Excerpted records:
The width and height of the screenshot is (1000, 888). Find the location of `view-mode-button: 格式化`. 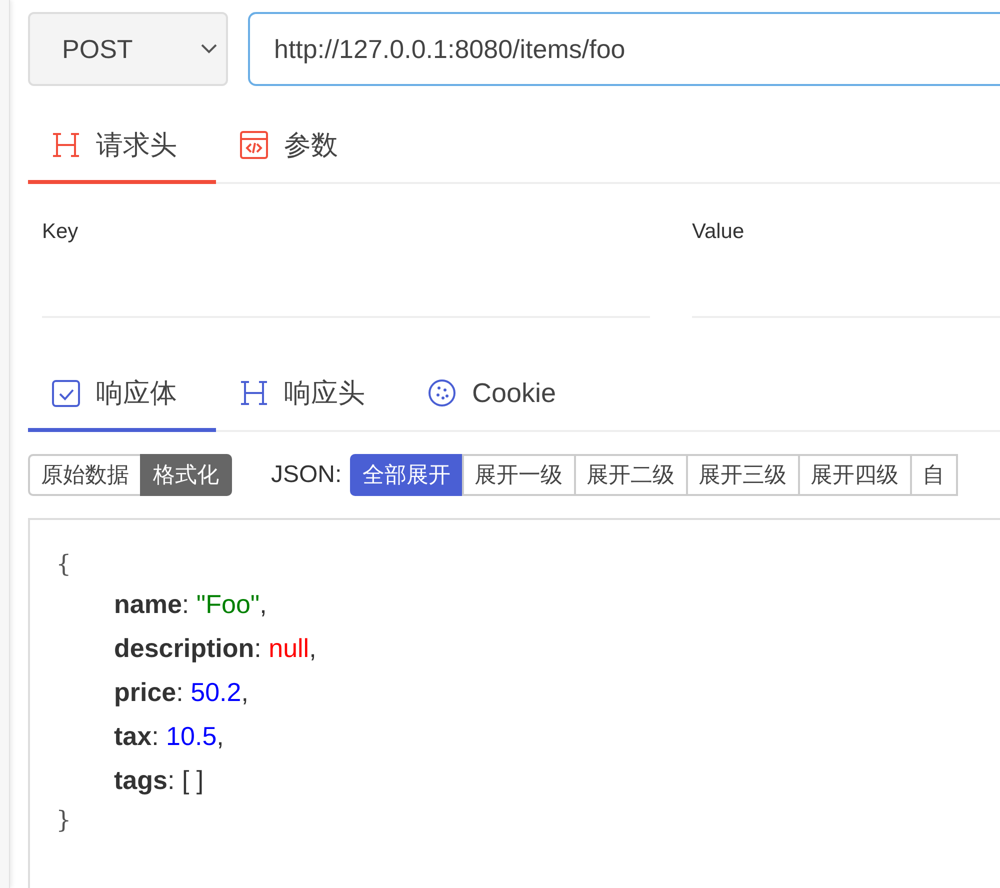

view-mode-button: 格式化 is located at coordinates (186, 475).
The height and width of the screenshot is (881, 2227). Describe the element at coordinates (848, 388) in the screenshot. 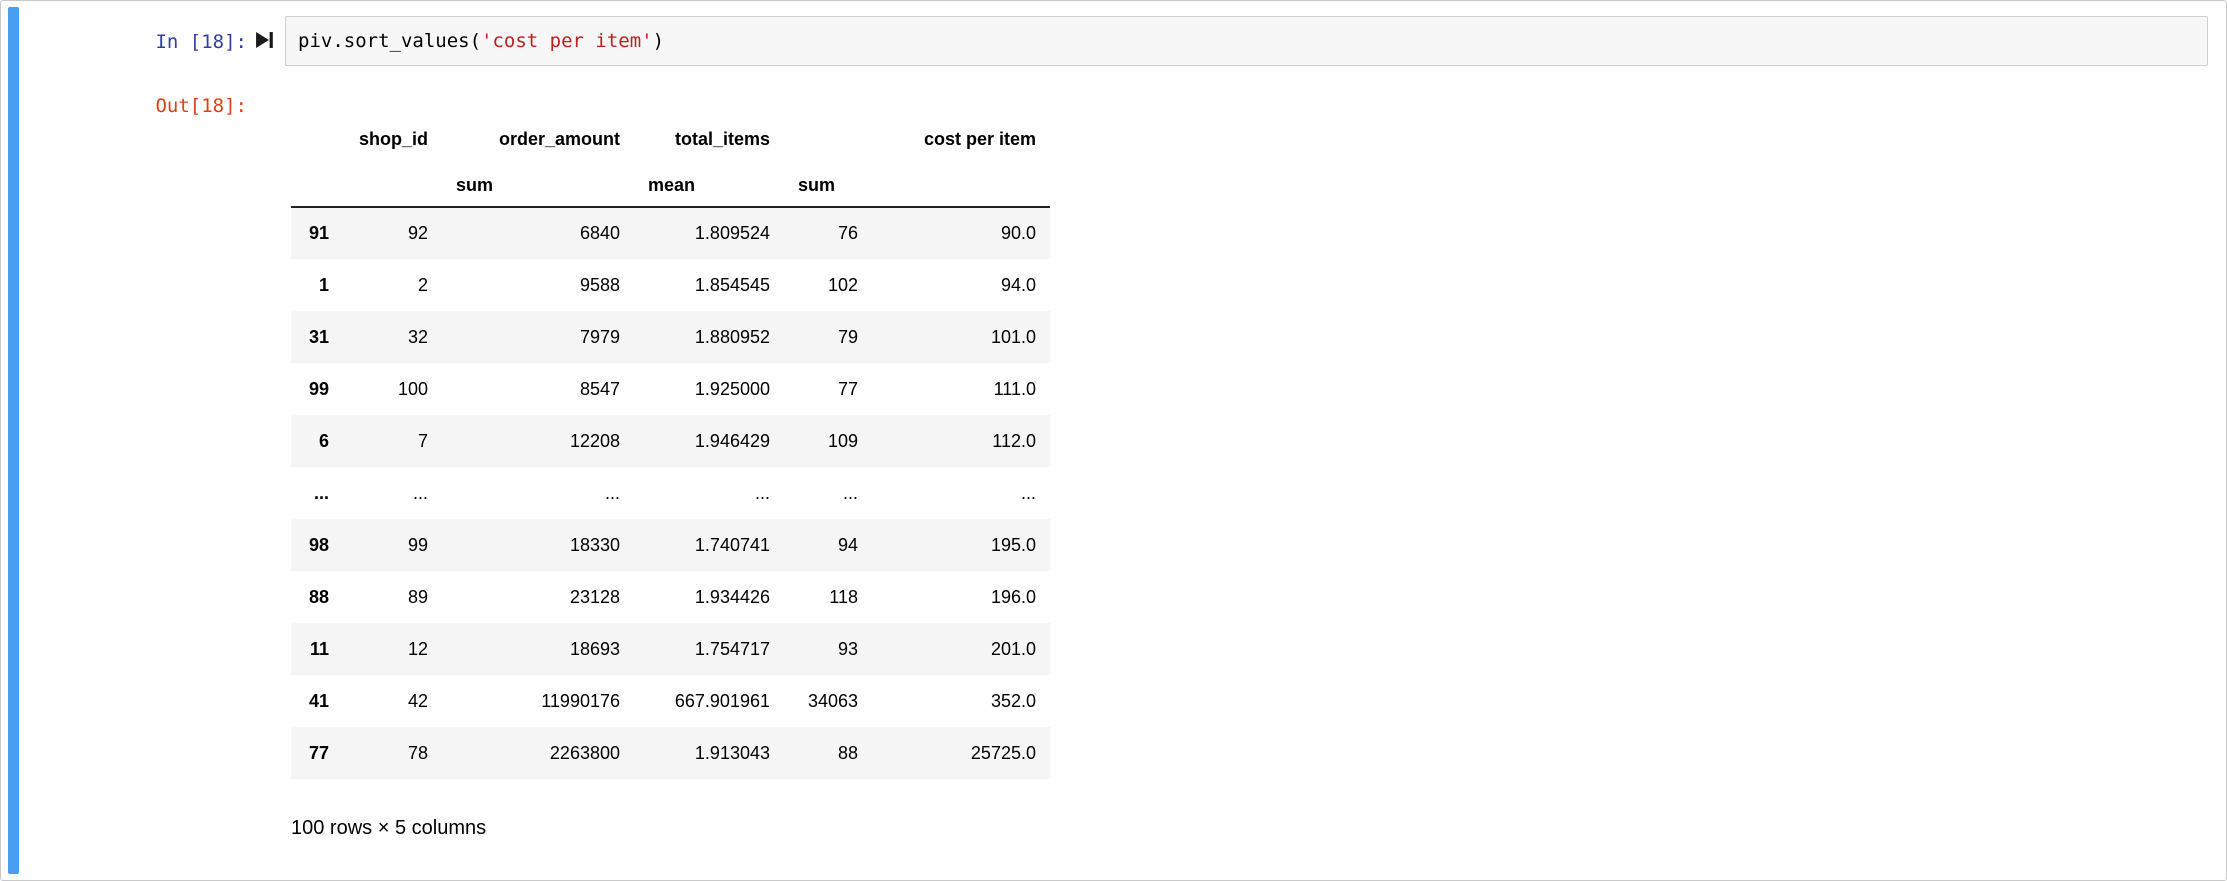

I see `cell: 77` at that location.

---

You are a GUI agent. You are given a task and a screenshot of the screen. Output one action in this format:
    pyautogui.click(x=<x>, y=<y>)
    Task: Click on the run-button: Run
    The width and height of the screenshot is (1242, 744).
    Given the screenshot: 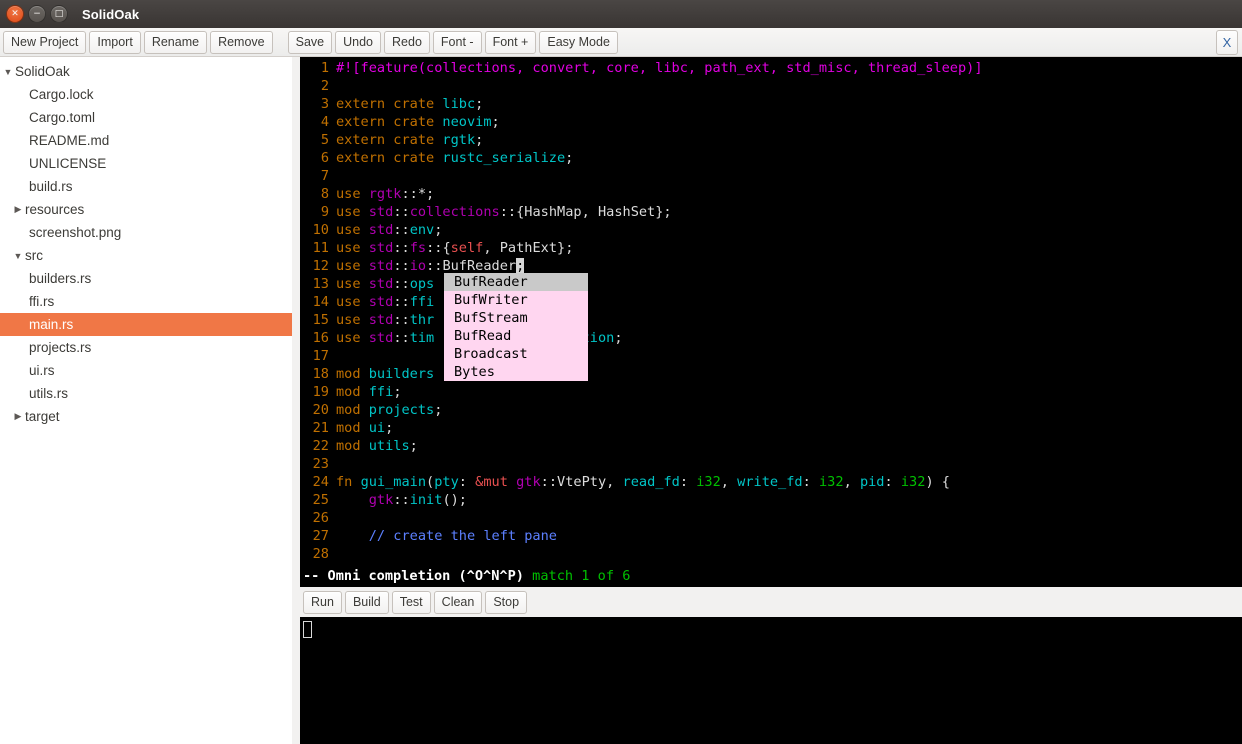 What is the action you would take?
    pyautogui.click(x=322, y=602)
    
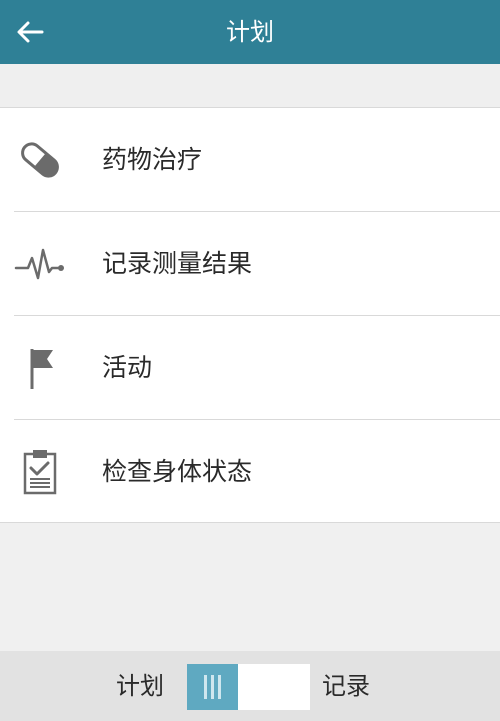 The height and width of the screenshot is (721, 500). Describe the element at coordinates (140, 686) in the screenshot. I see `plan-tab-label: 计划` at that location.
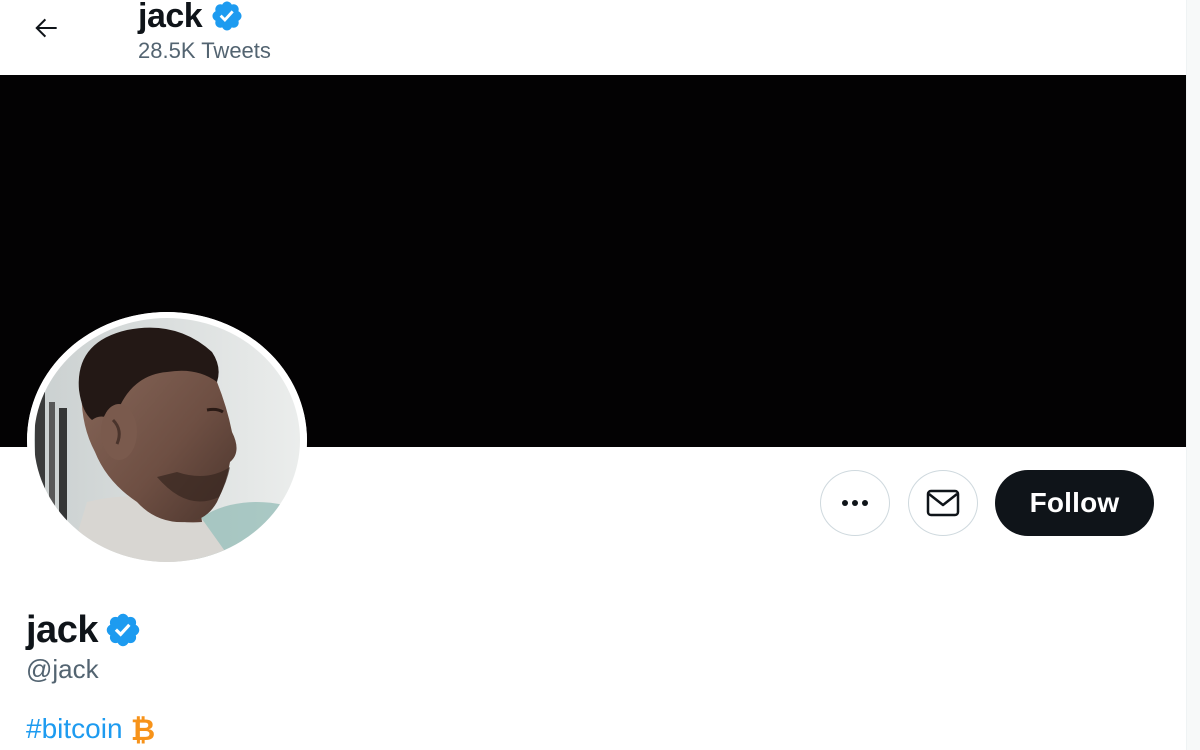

---

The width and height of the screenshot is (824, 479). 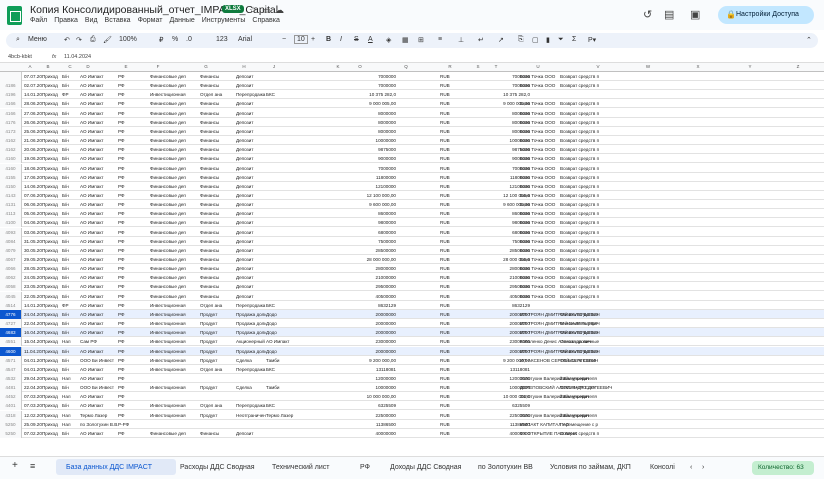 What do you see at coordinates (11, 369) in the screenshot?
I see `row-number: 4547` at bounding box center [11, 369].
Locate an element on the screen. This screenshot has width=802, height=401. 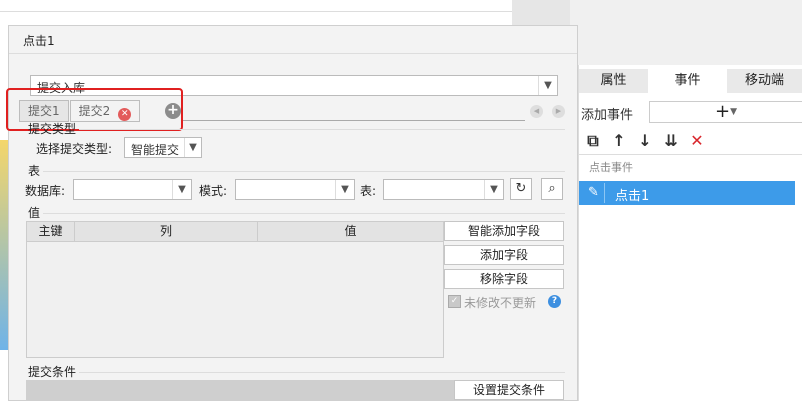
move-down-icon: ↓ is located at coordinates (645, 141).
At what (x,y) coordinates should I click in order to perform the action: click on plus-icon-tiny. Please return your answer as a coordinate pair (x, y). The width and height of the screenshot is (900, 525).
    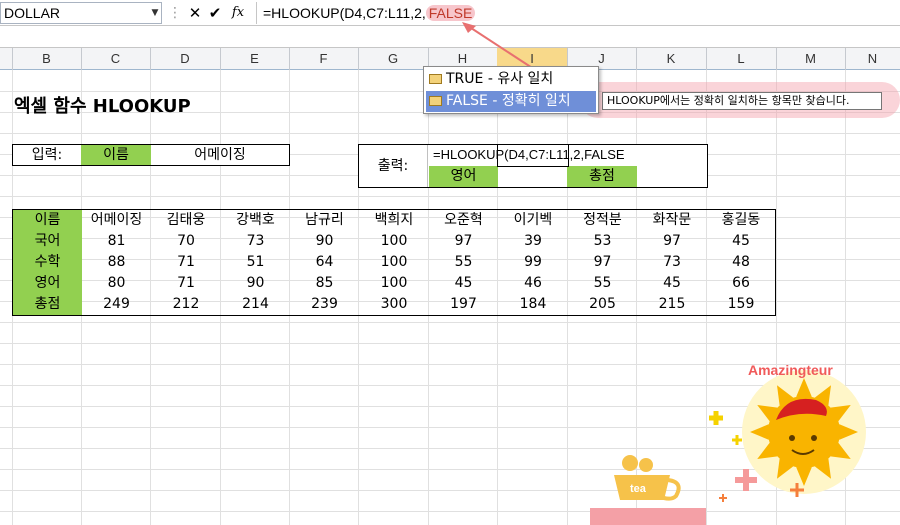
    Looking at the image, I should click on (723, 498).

Brief: Copy the lines from the entries word for word, beginning with the line that contains "Locate an element" and stopping after the line that contains "move-down-icon: ↓ is". Omit the pictures.

Exercise output:
Locate an element on the screen. This screenshot has width=802, height=401. 
move-down-icon: ↓ is located at coordinates (645, 141).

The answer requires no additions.